The Medical Model of Disability
The medical model is the most traditional and widespread framework used to understand disability.
It perceives disability primarily as an individual’s physical or mental impairment that requires
medical intervention. According to this view, the issue lies with the individual and their physical
limitations, which need to be corrected or cured through medical expertise. This perspective aligns
with the broader biomedical model, which considers disease and impairment as resulting from
identifiable causes that can be addressed through therapeutic or medical interventions.
In the context of the deaf community, the medical model views deafness as a pathological condition
that should be "fixed" or alleviated through hearing aids, cochlear implants, and speech therapy. This
view is grounded in the assumption that being unable to hear is inherently a deficit, something that
limits individuals from leading a "normal" life. Therefore, the role of the medical professional
becomes one of managing or mitigating this deficit, as illustrated by the use of audiograms to
measure hearing loss and determine the need for corrective measures.

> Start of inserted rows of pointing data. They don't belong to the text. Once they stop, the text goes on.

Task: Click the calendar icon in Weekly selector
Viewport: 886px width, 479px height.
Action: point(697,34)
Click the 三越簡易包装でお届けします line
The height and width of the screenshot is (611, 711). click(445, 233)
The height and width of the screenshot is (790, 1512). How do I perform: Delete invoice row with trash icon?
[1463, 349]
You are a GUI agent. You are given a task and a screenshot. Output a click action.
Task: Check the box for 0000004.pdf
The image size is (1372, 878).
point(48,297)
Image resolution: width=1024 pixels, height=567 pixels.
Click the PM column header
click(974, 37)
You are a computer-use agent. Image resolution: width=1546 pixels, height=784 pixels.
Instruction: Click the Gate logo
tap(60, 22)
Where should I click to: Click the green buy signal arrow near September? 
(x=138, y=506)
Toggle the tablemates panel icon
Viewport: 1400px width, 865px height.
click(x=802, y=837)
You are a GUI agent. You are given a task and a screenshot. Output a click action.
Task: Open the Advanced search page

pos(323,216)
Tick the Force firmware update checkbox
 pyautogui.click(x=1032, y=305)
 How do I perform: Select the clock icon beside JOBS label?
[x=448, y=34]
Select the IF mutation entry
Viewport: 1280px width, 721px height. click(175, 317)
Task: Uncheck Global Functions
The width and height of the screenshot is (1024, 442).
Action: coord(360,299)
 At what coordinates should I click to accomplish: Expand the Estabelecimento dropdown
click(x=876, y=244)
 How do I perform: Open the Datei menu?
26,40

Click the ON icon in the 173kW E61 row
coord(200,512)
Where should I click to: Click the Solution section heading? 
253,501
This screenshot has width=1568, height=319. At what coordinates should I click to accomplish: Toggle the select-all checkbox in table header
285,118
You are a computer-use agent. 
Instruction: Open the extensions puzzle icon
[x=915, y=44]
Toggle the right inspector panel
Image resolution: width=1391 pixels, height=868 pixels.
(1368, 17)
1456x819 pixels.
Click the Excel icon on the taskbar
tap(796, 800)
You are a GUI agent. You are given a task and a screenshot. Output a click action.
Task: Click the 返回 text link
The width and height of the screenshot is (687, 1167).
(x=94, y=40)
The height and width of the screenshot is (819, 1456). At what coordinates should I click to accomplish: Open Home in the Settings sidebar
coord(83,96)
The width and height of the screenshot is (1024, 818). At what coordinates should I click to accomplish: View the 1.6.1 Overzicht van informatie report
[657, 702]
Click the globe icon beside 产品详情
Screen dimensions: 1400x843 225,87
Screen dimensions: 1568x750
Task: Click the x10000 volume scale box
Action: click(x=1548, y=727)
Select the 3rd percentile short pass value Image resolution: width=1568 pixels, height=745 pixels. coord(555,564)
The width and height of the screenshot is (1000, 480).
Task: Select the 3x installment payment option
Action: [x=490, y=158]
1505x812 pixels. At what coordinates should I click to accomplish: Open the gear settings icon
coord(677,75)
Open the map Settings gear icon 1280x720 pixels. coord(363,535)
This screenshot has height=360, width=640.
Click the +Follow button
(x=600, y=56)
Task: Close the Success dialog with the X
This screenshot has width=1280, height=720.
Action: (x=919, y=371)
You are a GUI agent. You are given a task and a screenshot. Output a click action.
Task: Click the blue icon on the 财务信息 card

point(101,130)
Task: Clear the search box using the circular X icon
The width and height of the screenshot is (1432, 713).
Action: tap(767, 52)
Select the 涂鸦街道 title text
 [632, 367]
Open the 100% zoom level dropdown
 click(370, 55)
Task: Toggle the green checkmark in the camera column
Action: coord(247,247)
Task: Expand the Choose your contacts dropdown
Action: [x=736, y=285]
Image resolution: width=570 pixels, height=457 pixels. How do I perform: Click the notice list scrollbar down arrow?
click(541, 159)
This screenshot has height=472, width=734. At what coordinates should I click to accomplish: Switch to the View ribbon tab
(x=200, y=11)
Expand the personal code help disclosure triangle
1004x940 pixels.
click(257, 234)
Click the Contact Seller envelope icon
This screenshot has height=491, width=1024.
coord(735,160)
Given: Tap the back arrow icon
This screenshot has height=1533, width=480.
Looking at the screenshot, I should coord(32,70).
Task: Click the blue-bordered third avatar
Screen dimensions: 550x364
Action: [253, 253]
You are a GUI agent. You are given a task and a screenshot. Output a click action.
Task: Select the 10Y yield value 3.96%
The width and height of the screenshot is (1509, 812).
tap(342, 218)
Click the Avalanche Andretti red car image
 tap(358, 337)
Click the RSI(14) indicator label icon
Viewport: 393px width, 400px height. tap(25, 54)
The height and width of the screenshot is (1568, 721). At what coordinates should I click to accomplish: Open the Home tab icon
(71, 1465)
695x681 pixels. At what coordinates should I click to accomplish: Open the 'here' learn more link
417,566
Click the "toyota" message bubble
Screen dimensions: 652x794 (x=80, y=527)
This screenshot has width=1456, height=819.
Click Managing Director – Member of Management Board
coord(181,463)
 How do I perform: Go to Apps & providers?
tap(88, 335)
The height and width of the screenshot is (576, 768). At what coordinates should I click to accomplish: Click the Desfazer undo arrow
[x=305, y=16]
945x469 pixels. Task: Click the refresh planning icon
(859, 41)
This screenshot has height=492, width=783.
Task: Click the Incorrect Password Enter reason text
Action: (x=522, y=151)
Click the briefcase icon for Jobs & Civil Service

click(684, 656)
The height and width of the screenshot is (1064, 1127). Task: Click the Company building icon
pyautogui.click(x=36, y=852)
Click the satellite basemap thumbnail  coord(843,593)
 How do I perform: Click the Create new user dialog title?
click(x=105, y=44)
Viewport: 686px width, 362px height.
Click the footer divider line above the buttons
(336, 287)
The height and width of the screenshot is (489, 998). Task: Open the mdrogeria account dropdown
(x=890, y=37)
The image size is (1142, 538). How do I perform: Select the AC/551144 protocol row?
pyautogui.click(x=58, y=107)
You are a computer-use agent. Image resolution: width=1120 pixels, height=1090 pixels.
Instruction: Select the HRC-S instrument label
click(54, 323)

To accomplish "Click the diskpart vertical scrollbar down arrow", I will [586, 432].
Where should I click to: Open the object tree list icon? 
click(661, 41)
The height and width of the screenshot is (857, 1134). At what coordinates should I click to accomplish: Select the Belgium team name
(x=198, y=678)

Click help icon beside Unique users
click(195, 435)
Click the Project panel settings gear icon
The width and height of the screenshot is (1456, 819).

While medical interventions can indeed improve the quality of life for many people with hearing
impairments, this approach is criticized for its reductionist view. Critics argue that the medical model
fails to account for the social and cultural dimensions of deafness, particularly how members of the
deaf community perceive their identity. By emphasizing medical "solutions," the model implicitly
devalues the lived experiences and social identities that come with being deaf. Moreover, it often
sidelines the voices of the deaf community, treating them as passive recipients of medical care rather
than as agents with the capacity to define their own lives.